Other recordings in Berlin have included Dvořák tone poems, Mahler's Symphony No. 9 and Claude Debussy's La Mer. The Gramophone Magazine praised the latter as a "magnificent disc" and drew favourable comparisons with interpretations of the piece by Rattle's immediate predecessors, Claudio Abbado and Herbert von Karajan. He has also worked with the Toronto Children's Chorus. Rattle and the BPO also recorded Gustav Holst's The Planets (EMI Classics), which was the BBC Music Magazine Orchestra Choice. In addition, Rattle's acclaimed complete 1989 recording of George Gershwin's opera Porgy and Bess was used as the soundtrack for the equally acclaimed 1993 television production of the work. It was the first made-for-television production of Porgy and Bess ever presented. Rattle's 2007 recording of Johannes Brahms's Ein deutsches Requiem received praise from BBC Music Magazine, as "Disc of the Month" for April 2007, "as probably the best new version of the Requiem I've heard in quite some years". Rattle and the BPO have also released recordings of Anton Bruckner's Fourth Symphony (Romantic), and Joseph Haydn's Symphonies Nos. 88, 89, 90, 91, 92 and Sinfonia Concertante.

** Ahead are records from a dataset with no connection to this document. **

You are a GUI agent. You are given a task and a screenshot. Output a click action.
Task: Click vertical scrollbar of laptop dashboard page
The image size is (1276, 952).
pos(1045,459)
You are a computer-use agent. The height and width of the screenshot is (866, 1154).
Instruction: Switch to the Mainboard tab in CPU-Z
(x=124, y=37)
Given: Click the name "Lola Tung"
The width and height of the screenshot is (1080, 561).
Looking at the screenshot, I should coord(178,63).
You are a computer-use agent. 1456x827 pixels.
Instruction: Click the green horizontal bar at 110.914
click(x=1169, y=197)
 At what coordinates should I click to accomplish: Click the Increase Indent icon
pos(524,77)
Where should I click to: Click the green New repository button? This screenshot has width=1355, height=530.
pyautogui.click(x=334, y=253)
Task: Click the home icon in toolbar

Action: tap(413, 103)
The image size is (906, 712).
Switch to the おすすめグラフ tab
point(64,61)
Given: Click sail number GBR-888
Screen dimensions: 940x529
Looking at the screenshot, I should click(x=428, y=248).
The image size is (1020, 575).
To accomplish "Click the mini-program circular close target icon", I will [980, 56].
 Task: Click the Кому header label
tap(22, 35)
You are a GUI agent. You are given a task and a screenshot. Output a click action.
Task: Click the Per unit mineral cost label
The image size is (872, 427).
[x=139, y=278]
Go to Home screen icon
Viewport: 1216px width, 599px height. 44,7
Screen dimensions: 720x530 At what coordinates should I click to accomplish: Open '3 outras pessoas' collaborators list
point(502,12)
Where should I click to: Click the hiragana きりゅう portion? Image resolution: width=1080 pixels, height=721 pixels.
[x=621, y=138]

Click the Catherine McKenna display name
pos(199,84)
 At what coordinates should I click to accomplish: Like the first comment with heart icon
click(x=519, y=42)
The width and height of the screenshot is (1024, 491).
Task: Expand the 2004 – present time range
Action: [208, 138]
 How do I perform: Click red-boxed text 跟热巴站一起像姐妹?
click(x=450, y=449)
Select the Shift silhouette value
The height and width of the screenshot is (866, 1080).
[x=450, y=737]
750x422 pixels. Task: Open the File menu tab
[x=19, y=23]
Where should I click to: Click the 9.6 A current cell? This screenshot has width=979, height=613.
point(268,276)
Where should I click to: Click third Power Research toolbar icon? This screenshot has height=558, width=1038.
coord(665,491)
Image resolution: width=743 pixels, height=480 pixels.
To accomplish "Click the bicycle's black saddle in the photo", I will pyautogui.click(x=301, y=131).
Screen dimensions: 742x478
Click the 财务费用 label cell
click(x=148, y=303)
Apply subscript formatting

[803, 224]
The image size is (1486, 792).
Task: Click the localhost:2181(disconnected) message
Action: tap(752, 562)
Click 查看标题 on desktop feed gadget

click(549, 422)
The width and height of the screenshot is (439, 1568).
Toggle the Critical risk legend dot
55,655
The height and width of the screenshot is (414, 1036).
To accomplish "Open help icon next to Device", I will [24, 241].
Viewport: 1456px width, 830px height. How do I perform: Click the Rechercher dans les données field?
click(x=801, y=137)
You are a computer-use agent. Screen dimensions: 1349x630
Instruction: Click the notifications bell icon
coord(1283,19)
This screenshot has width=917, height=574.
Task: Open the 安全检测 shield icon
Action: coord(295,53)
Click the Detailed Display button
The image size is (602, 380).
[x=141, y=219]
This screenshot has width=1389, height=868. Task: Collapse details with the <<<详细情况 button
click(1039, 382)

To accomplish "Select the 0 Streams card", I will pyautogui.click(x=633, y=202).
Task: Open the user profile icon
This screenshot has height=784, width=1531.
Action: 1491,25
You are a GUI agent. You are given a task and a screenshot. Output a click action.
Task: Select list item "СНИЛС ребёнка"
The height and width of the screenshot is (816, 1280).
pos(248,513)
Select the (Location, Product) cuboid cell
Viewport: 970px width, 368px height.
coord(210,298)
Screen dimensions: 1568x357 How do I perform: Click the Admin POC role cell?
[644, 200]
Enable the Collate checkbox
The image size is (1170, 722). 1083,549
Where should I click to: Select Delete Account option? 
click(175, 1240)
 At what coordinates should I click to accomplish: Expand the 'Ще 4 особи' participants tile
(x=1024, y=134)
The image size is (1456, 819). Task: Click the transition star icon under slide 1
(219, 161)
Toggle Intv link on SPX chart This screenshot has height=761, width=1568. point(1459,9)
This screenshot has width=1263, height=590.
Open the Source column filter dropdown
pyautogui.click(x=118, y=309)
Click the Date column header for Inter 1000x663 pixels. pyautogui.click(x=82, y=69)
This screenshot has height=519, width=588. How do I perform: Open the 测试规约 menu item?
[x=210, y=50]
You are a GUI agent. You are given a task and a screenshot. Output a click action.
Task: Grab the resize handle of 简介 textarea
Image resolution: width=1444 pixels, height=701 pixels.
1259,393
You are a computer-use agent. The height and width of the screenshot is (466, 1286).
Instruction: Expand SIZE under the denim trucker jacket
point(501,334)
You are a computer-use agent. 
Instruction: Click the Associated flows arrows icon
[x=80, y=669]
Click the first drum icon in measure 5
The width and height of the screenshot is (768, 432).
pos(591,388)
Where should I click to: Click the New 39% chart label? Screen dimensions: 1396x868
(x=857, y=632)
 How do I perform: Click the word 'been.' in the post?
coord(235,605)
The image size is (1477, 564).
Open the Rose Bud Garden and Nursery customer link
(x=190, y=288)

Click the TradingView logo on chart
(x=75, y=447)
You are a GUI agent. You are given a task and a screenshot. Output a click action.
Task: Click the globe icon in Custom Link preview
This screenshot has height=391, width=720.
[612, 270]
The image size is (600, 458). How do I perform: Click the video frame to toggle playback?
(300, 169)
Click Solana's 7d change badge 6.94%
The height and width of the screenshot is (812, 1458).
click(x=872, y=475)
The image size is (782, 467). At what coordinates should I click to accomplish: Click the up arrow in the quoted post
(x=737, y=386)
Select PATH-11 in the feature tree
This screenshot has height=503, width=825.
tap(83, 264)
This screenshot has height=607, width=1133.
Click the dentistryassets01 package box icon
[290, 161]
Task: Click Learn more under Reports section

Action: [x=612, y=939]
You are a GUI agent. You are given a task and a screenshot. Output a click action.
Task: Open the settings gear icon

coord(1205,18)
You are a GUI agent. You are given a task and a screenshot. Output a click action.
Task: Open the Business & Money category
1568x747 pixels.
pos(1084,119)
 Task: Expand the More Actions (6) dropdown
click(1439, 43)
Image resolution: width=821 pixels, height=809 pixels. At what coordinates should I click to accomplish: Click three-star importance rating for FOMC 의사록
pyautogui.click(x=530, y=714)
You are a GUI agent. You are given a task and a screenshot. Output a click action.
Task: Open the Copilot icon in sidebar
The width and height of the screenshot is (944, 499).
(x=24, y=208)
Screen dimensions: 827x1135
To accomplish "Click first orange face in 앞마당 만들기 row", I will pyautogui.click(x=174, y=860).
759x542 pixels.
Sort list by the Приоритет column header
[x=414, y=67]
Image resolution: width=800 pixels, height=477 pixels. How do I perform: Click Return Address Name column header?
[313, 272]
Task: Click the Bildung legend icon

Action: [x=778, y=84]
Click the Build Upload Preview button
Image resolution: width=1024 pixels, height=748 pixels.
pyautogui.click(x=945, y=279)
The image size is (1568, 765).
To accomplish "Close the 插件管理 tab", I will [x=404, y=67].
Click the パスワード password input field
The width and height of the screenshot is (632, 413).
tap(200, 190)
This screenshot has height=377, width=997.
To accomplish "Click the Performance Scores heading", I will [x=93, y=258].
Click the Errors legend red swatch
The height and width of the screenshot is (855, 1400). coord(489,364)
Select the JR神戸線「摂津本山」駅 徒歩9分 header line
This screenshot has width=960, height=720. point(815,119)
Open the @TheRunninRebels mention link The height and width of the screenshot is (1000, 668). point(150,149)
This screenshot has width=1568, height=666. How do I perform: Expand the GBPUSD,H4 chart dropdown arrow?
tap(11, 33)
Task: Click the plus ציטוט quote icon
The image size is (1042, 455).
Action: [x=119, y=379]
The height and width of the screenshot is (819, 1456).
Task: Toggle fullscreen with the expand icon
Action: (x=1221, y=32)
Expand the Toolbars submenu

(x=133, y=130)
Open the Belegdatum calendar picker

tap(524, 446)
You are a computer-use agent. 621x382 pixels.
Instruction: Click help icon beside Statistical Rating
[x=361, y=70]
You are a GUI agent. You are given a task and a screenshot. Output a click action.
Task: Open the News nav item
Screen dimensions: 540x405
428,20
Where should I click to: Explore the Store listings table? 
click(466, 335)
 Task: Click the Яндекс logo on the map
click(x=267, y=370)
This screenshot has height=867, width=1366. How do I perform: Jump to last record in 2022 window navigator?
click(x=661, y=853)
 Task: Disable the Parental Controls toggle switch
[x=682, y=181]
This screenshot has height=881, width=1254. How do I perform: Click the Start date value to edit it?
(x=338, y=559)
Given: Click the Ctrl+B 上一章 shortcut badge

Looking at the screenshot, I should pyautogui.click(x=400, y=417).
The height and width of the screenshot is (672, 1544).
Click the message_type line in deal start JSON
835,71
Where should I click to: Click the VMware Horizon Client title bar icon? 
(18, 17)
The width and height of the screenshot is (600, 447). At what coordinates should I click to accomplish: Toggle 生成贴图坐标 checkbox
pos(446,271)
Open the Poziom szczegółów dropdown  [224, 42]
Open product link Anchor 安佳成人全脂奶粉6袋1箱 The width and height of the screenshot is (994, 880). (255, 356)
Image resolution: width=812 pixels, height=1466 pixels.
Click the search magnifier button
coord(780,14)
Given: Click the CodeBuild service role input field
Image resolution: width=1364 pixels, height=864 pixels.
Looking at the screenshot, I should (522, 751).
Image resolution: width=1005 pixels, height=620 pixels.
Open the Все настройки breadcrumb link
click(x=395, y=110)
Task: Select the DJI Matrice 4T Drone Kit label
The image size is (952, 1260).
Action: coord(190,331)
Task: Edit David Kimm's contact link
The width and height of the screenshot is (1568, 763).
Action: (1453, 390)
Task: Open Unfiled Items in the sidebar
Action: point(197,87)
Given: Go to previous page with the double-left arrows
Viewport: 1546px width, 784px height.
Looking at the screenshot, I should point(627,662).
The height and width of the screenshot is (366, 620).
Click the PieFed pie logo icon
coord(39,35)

Rattle's recording of Brahms's Ein deutsches Requiem with the BPO received the Choral Performance Grammy Award in 2008. He has won two other Grammy Awards, one Choral Performance Award for a recording of Stravinsky's Symphony of Psalms in 2007, and another for Best Orchestral Performance for a recording of Mahler's unfinished Symphony No. 10 in 2000.

==Personal life==
Rattle's first marriage was to Elise Ross, an American soprano, with whom he had two sons: Sacha, who is a clarinettist, and Eliot, who is a painter. They divorced in 1995 after 15 years of marriage. In 1996, he married his second wife, Candace Allen, a US-born writer. This second marriage ended in 2004, and in 2008 Rattle married the Czech mezzo-soprano Magdalena Kožená. The couple live in Berlin and have two sons and a daughter.

Rattle is a member of the Incorporated Society of Musicians and a fan of Liverpool Football Club.

Rattle announced in January 2021 that he had applied for German citizenship, describing it as "an absolute necessity" for him to continue to work freely around the EU after Brexit.